For the last five years, I have been developing machine learning algorithms for various biomedical applications.
Development and maintenance of novel statistical frameworks for large-scale gene association tests.
- Maintaining a SQLite database for 23K imputation models trained from various penalized models.
- Developed a novel prediction approach based on bounded-variables least-squares, a penalized regression method with box-constraints, which outperforms elastic-net-based methods by 72.7% in R-squared.
- Designed an iterative elimination strategy to select uncorrelated features.
- Built the testing procedure to detect genetic signal with the cross-tissue joint test.
- Publication: A statistical framework for cross-tissue transcriptome-wide association analysis. Nature Genetics 2019, 51, 568-576. (Python software: github.com/Joker-Jerome/utmost).
- Working paper: An integrative transcriptome-wide association test based on bounded-variable least-squares. (R software: github.com/Joker-Jerome/twas_bvls).
Patient outcome prediction with kernel-boosting algorithms.
- Built a general predictive modeling procedure for patient outcome prediction based on both genetic profiles and clinical features, which can be used for a variety of patient outcomes including binary, continuous, and time-to-event outcomes.

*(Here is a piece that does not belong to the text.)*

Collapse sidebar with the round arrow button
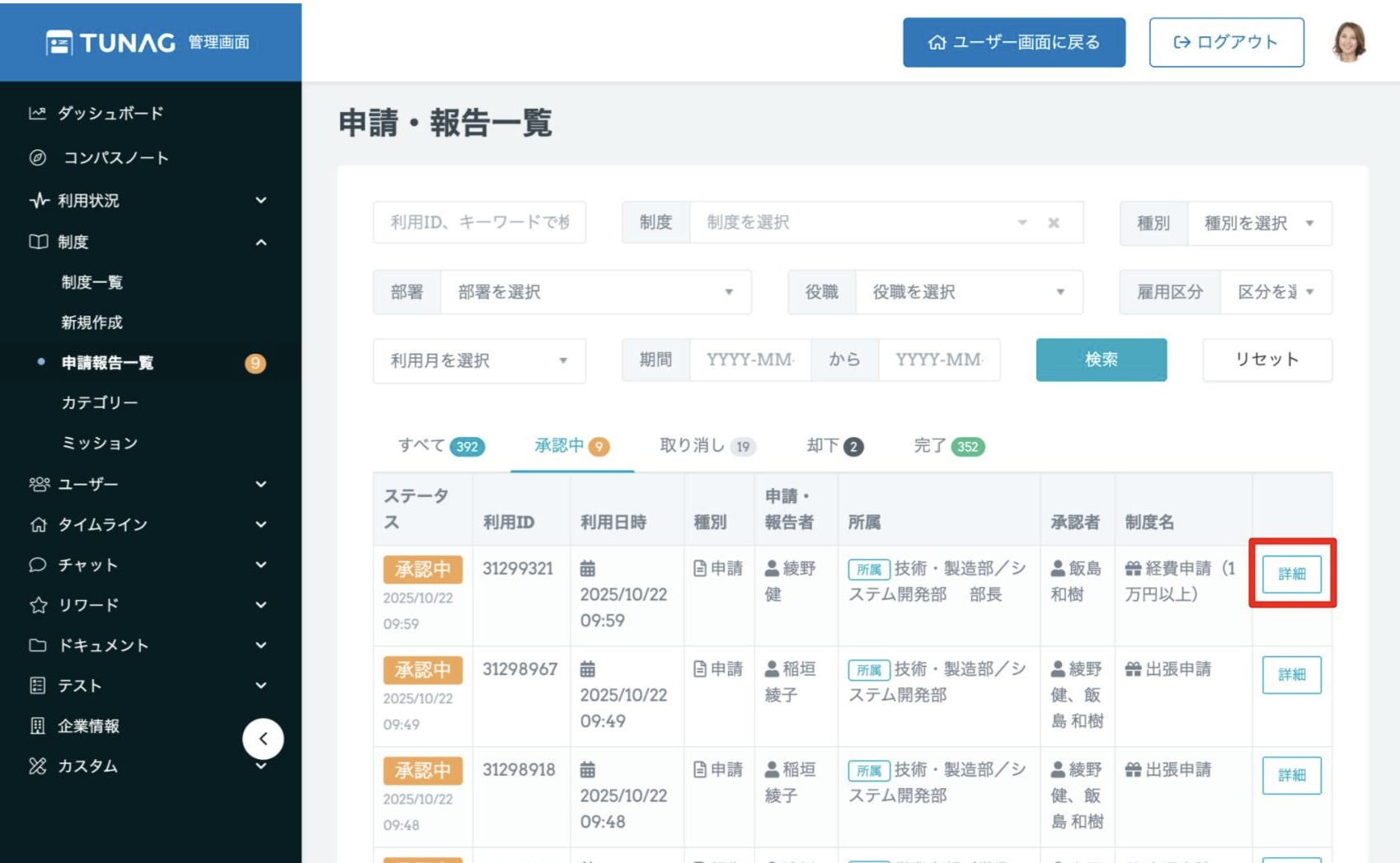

- Developed a novel boosting method in which various loss functions are optimized through a series of kernel functions calculated based on pathway annotations.
- The proposed method outperforms competing methods including random forest, multiple kernel learning, and nonparametric pathway-based regression in multiple real datasets.
- Publication: A pathway-based kernel boosting method for sample classification using genomic data. Genes 2019, 10, 670. (Python software: github.com/Joker-Jerome/PKB).
- Working paper: A general kernel boosting framework integrating pathways for predictive modeling based on genomic data. (Python software: github.com/zengliX/PKB2).
A recommendation system for drug repositioning with Kolmogorov–Smirnov-based ranking.
- Proposed a multiomics statistical framework which integrates data from different resources and different experimental designs to prioritize drugs which have repurposing potential for a specific disease.
- Implemented a ranking method based on calculating Kolmogorov–Smirnov statistics for multiple drug feature profiles, which turned out to be an effective strategy for repurposed drug ranking (enrichment test p-value 5.3×10-10 ).
- 2020 Joint Statistical Meeting Presentation: A multi-omics statistical framework for drug repositioning. (R software: github.com/Joker-Jerome/dr_multiomics).
Polypharmacy risk assessment based on drug-drug interaction prediction.
- Built deep learning models with TensorFlow and ensemble models with XGBoost to predict the drug-drug interactions.
- Developed the community-based cross-validation procedure to overcome the overfitting by modularity-based community detection.
- Designed the polypharmacy risk scores based on predicted exposure burden and Cox-regression models based on VA Hospital comprehensive electronic health records.
Other Projects
- Deep learning models for elucidating the architectures of transcription regulation networks.
- Bayesian hierarchical models for identification of trait-associated genes for major depressive disorder patients.
- A Django web application for predicting genetic mutation deleteriousness by ensemble learning.